# PASSAGE GIVEN

+ + + +

Blueboy is crazy famous.
There was apparently even a magazine named for him.


Sent from my iPhone using Tapatalk


----------



## catskillman (Feb 25, 2018)

The Sneak said:


> Blueboy is crazy famous.
> There was apparently even a magazine named for him.
> 
> second best post of the weel
> Sent from my iPhone using Tapatalk


second bst post of the week


----------



## BenedictGomez (Feb 25, 2018)

Vaughn said:


> Hunter sounds like a really terrific mountain.
> 
> Aggressive skiers and their internet defenders, dodgy and unreliable lifts, offers to meet and fight in real life - *all this for only $85 a day?*



But there's no extra charge for massively crowded weekends.


----------



## John9 (Feb 26, 2018)

All of this just reenforces what I have always thought about Hunter,(I have never been there) over 20 years ago, I was told Hunter was for drunk, wannabe tough guy hot shots, Windham was the place to ski.


----------



## andrec10 (Feb 26, 2018)

John9 said:


> All of this just reenforces what I have always thought about Hunter,(I have never been there) over 20 years ago, I was told Hunter was for drunk, wannabe tough guy hot shots, Windham was the place to ski.

+ + + +

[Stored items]

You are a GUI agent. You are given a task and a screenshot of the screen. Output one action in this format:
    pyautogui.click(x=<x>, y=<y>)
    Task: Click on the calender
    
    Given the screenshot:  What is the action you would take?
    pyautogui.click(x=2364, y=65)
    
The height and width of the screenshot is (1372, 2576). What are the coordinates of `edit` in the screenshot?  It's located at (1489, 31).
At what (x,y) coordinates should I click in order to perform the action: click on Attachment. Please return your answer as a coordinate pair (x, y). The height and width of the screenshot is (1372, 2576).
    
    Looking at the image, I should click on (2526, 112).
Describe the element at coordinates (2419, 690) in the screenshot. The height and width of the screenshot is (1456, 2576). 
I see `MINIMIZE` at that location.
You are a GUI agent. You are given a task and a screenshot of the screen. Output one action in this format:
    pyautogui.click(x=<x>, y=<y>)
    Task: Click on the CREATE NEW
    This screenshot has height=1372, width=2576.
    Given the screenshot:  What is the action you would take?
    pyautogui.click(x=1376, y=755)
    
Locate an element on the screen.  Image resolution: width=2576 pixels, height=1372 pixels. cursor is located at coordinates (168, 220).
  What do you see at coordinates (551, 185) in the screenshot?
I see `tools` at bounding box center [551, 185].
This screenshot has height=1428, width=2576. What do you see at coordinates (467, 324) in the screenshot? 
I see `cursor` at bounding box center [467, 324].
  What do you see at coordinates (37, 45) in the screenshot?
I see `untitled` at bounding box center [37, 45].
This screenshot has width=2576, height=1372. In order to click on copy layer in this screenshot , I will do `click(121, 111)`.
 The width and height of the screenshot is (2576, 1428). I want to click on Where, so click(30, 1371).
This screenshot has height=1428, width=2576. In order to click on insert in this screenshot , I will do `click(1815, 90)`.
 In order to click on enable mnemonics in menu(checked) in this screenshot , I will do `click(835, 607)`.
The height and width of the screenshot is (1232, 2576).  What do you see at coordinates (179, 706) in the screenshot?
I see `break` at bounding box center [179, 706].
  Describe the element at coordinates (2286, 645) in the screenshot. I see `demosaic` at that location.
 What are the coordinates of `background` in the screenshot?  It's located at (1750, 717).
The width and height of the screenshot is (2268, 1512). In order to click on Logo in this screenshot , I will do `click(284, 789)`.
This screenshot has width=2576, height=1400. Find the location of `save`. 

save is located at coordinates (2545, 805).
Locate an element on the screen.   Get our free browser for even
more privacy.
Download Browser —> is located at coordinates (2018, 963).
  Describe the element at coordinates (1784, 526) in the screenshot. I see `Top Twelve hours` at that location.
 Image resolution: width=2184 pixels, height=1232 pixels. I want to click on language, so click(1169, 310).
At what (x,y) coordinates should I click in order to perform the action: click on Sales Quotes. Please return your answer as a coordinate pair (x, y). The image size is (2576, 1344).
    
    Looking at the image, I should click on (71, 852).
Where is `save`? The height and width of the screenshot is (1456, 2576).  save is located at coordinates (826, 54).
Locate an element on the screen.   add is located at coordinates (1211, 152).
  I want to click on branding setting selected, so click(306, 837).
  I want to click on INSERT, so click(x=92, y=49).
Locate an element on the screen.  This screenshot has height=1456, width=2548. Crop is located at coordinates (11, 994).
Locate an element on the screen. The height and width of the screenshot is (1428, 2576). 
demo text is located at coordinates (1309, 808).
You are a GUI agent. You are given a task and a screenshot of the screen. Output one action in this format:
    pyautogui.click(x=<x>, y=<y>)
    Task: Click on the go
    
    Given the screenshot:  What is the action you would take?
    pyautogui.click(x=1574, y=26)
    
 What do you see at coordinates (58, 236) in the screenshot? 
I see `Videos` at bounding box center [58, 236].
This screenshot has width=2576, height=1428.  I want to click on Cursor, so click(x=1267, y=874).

+ + + +

# STATED PROBLEM
Extend the forum thread about Hunter past its final line. The items have no connection to the forum thread about Hunter.

# RESULT OF THIS EXERCISE
Then please stay away and go to Wimpdum. That is the old stereotype from the 80's. If you keep thinking that, more power to ya!


----------



## gmcunni (Feb 26, 2018)

andrec10 said:


> Then please stay away and go to Wimpdum. That is the old stereotype from the 80's. If you keep thinking that, more power to ya!



this thread kind of reinforces that stereotype


----------



## BenedictGomez (Feb 26, 2018)

John9 said:


> All of this just reenforces what I have always thought about Hunter,(I have never been there) over 20 years ago, I was told Hunter was for drunk, wannabe tough guy hot shots, Windham was the place to ski.



Your stereotype about Hunter is the correct one, but you miss the mark on Windham.

The Windham stereotype is that it's for old people, people who only ski groomed terrain, and people who care more about expensive trappings than skiing.


----------



## andrec10 (Feb 26, 2018)

BenedictGomez said:


> Your stereotype about Hunter is the correct one, but you miss the mark on Windham.
> 
> The Windham stereotype is that it's for old people, people who only ski groomed terrain, and people who care more about expensive trappings than skiing.


You hit the mark! Aspen of the east my ass!


----------



## Funky_Catskills (Feb 26, 2018)

John9 said:


> All of this just reenforces what I have always thought about Hunter,(I have never been there) over 20 years ago, I was told Hunter was for drunk, wannabe tough guy hot shots, Windham was the place to ski.



Awesome..  I personally don't let one guy bug me..   I don't see anybody wasted on the hill - unless it's NYPD race week.   
To each her own...


----------



## KustyTheKlown (Feb 26, 2018)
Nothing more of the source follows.